【Golang】Concurrent Control

Posted by 西维蜀黍 on 2021-05-30, Last Modified on 2021-10-17

Concurrency

Share by communicating

Concurrent programming is a large topic and there is space only for some Go-specific highlights here.

Concurrent programming in many environments is made difficult by the subtleties required to implement correct access to shared variables. Go encourages a different approach in which shared values are passed around on channels and, in fact, never actively shared by separate threads of execution. Only one goroutine has access to the value at any given time. Data races cannot occur, by design. To encourage this way of thinking we have reduced it to a slogan:

Do not communicate by sharing memory; instead, share memory by communicating.
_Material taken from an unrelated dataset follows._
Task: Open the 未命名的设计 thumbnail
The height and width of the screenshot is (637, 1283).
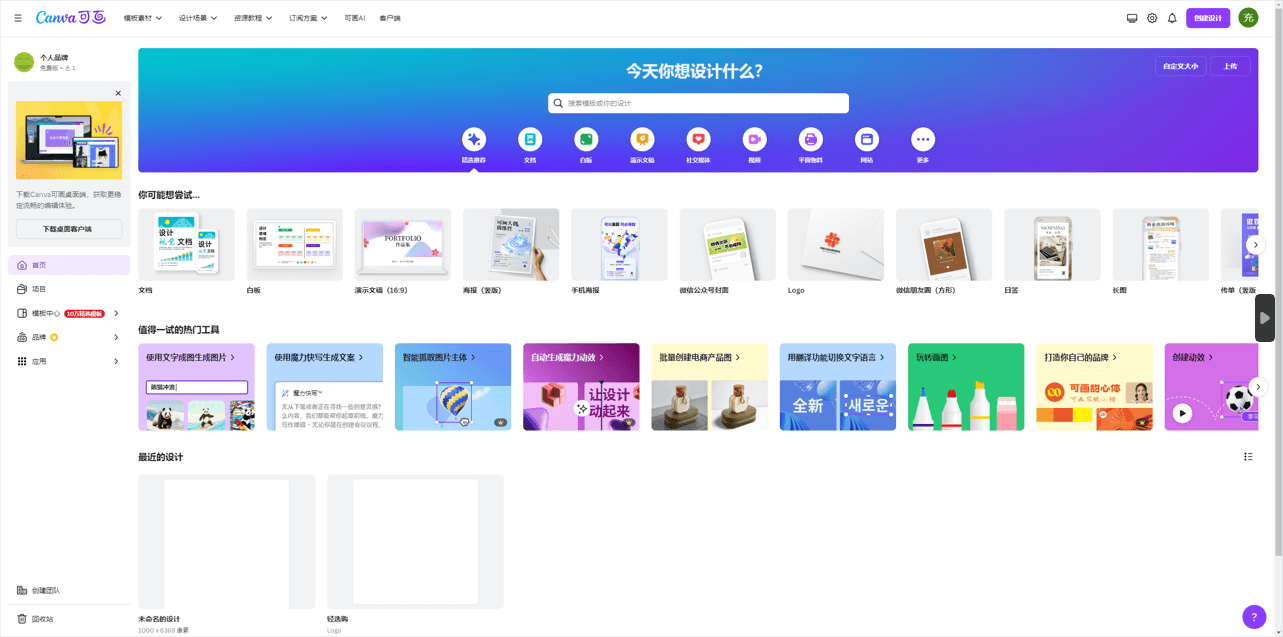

This approach can be taken too far. Reference counts may be best done by putting a mutex around an integer variable, for instance. But as a high-level approach, using channels to control access makes it easier to write clear, correct programs.

One way to think about this model is to consider a typical single-threaded program running on one CPU. It has no need for synchronization primitives. Now run another such instance; it too needs no synchronization. Now let those two communicate; if the communication is the synchronizer, there’s still no need for other synchronization. Unix pipelines, for example, fit this model perfectly. Although Go’s approach to concurrency originates in Hoare’s Communicating Sequential Processes (CSP), it can also be seen as a type-safe generalization of Unix pipes.

Goroutines

They’re called goroutines because the existing terms—threads, coroutines, processes, and so on—convey inaccurate connotations. A goroutine has a simple model: it is a function executing concurrently with other goroutines in the same address space. It is lightweight, costing little more than the allocation of stack space. And the stacks start small, so they are cheap, and grow by allocating (and freeing) heap storage as required.
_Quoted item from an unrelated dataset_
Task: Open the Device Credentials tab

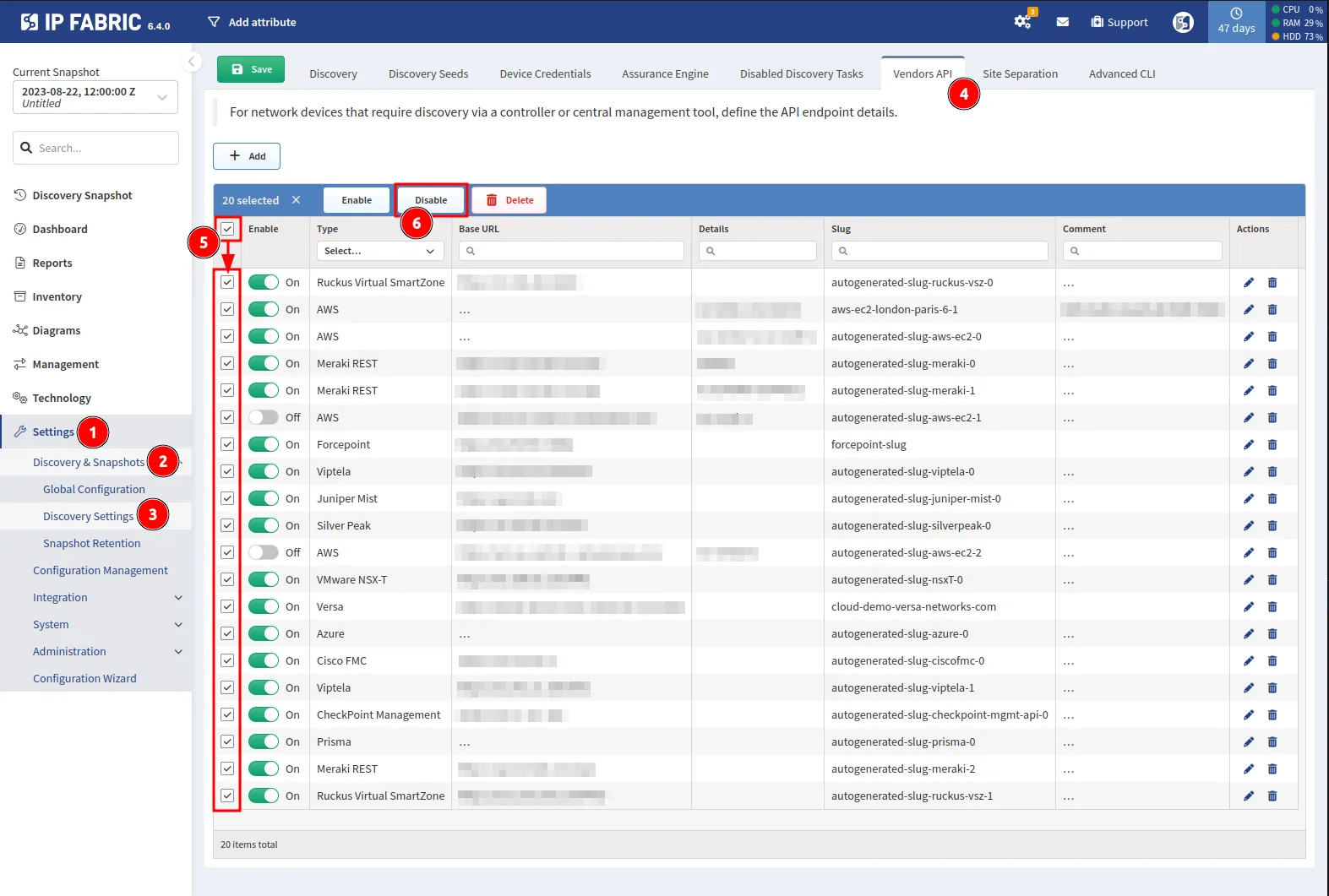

Goroutines are multiplexed onto multiple OS threads so if one should block, such as while waiting for I/O, others continue to run. Their design hides many of the complexities of thread creation and management.

Prefix a function or method call with the go keyword to run the call in a new goroutine. When the call completes, the goroutine exits, silently. (The effect is similar to the Unix shell’s & notation for running a command in the background.)

go list.Sort()  // run list.Sort concurrently; don't wait for it.

A function literal can be handy in a goroutine invocation.

func Announce(message string, delay time.Duration) {
    go func() {
        time.Sleep(delay)
        fmt.Println(message)
    }()  // Note the parentheses - must call the function.
}

In Go, function literals are closures: the implementation makes sure the variables referred to by the function survive as long as they are active.

These examples aren’t too practical because the functions have no way of signaling completion. For that, we need channels.

Channels

Like maps, channels are allocated with make, and the resulting value acts as a reference to an underlying data structure. If an optional integer parameter is provided, it sets the buffer size for the channel. The default is zero, for an unbuffered or synchronous channel.

ci := make(chan int)            // unbuffered channel of integers
cj := make(chan int, 0)         // unbuffered channel of integers
cs := make(chan *os.File, 100)  // buffered channel of pointers to Files

Unbuffered channels combine communication—the exchange of a value—with synchronization—guaranteeing that two calculations (goroutines) are in a known state.

There are lots of nice idioms using channels. Here’s one to get us started. In the previous section we launched a sort in the background. A channel can allow the launching goroutine to wait for the sort to complete.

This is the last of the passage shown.